Avril Lavigne’s ‘Avril Lavigne’: Album Review

Sam Lansky | November 5, 2013 6:00 am

It took five albums for Avril Lavigne to set aside the moody titles (Let Go, Under My Skin, Goodbye Lullaby) and just call her record Avril Lavigne. With most artists, that would accompany a canned statement about how it’s their most “authentic” or “organic” release yet, but Lavigne —  not particularly deft with the media training, so giddy and unserious in interviews — explained that she was just out of ideas. “I didn’t know what to call it,” she said in a recent interview. “I really couldn’t find a title to sum it up.” K!

The thing is, Avril Lavigne (out today, , on Epic Records) probably is the Avril-iest album of Avril’s career. It’s brimming with character, jagged with contradictions, deeply nostalgic, occasionally annoying, likably bratty and mostly great. A decade into her career, Lavigne has emerged as more of a high-concept, character-driven pop star (like Lana Del Rey) than her mallrat roots would suggest. Her shtick is about still being a teenager with messy eyeliner, riding her skateboard to the mall, even though she’s a grown-up, married (to celebrity goatee Chad Kroeger, no less), with a string of businesses and a real estate portfolio to rival any CEO; she’s still playing the part of a grungy kid.

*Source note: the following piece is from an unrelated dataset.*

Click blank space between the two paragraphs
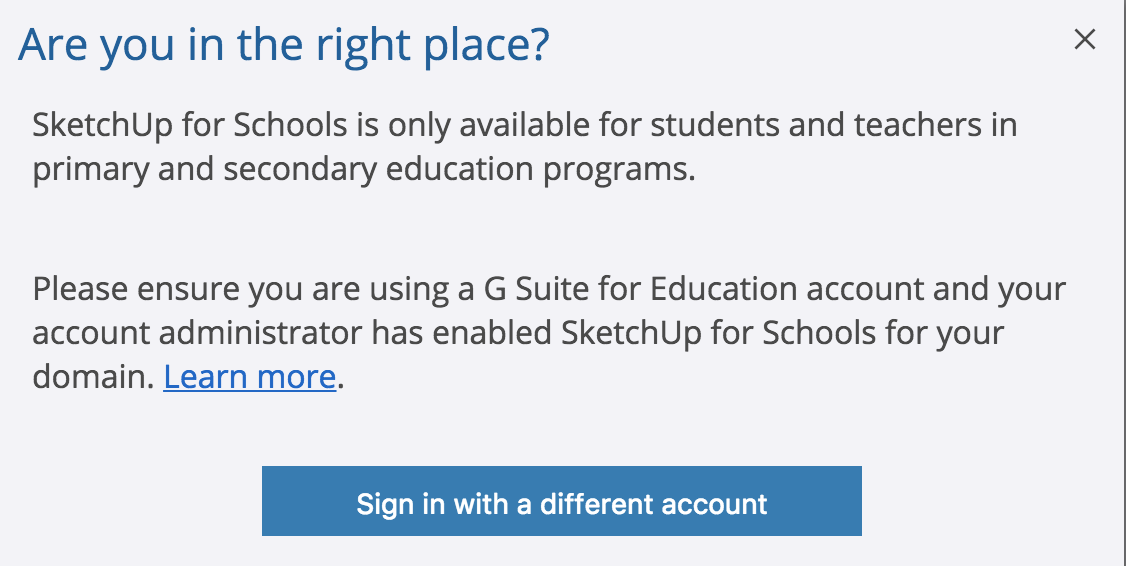 pyautogui.click(x=549, y=230)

Never mind that her chosen aesthetic isn’t even relevant anymore, that she isn’t even resonant with the teenaged listeners whose predecessors sang along to “Complicated,” who have found something honest and true in the referential cynicism of Lorde. Avril is carrying the torch for youth better than anyone her age or theirs, and the public isn’t paying an iota of attention. It’s strange and wonderful, this hyperbolic performance art piece devoted to developmental arrest, this hyperbolic performance art piece that nobody’s watching.

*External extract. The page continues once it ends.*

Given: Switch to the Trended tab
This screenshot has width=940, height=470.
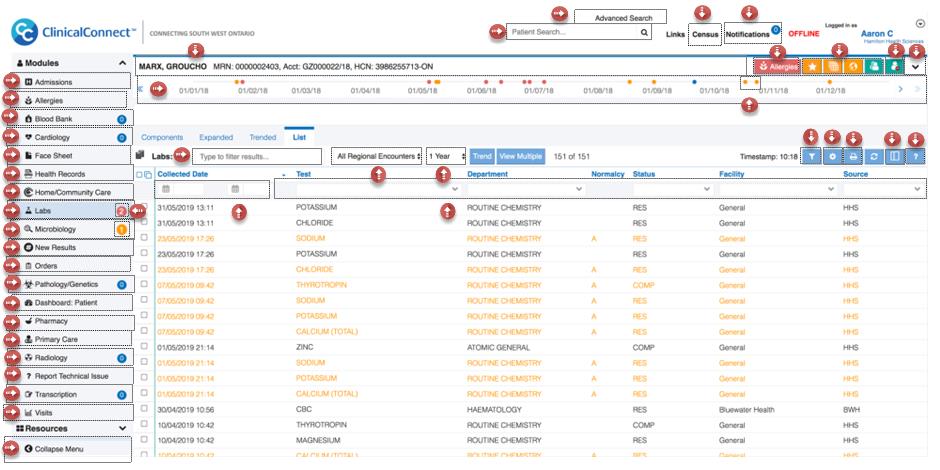Looking at the screenshot, I should [263, 137].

It’s also sad because at least half the songs on Avril Lavigne are excellent, in particular the first four tracks on the record, which form a sort of informal ode to youthful nostalgia that’s unmistakable in its intent. Sophomore single “Rock N Roll” packs a killer punch, its “We Will Rock You”-style beat and fucks-free lyrics like teenage punk-pop, even as the lyric, “Let ’em know that we’re still rock and roll” points to the fact that it’s actually a song about aging. “Here’s To Never Growing Up,” still one of the year’s best singles, drives the point home — it doesn’t get much more explicit than that title — while “17,” equally perfect, picks up where Katy Perry‘s “Teenage Dream” leaves off with its fizzy, buzzing look back on adolescence. The guitar loop on “Bitchin’ Summer” apes Lynyrd Skynyrd‘s “Sweet Home Alabama,” while the thudding backbeat builds to a thrilling, gleaming last-day-of-school refrain. In that song, she and the object of her affection are like “high school lovebirds” and she’s picking him up at the liquor store; in “17,” she’s “flicking lighters just to fight the dark”; in “Growing,” it’s about “singing Radiohead at the top of our lungs.” These songs are peppered with vibrant little images, and they’re dangerously effective at evoking something marvelously painful.

Things mostly go south in the album’s less-effective middle third: The overwrought “Let Me Go,” featuring her husband Chad Kroeger, is a misstep — the place where his influence as the frontman of much-derided guitar rock band Nickelback shows the most — but “Give You What You Like” is a fantastically eerie paean to a miserable one-night-stand. The Marilyn Manson-assisted “Bad Girl” is catchy but shrill; likewise the shouty “Hello Kitty.” But it picks up again: “You Ain’t Seen Nothin’ Yet” is more pristine, shimmering pop-rock with a roaring, crunchy chorus, and the bouncy, jubilant “Sippin’ On Sunshine” almost out-roars “Roar.” “Hello Heartache,” with its skittering backbeat and earworm chorus, sounds like something that Skylar Grey would kill to cut, while “Falling Fast” is airy and elegant, the most outright sweet thing here, and “Hush Hush” is lovelier still, with a chorus that crashes in out of nowhere, all wistful sentiment. Avril Lavigne is at least two-thirds terrific.

I have no idea where Avril Lavigne fits into the pop landscape in 2013, and given that her album sales have declined exponentially with each successive release since her 2002 debut Let Go sold 18 million copies around the world — she hasn’t cracked the Top 10 since 2007’s “Girlfriend” — it’s tempting to say that there isn’t much space for her at all, except a nostalgic one. Then again, on this album, she trades in nostalgia better than anyone, so perhaps that’s exactly right.

The Best Song Wasn’t The Single: “17” desperately needs a proper single treatment, but maybe it would be better to wait until the spring to do it — if ever a song were destined for summer singalongs, it’s this one.

Best Listened To: Unironically.

Full Disclosure: Even with all the misfires, this might still be my favorite pop album of the year. It’s up there, anyway.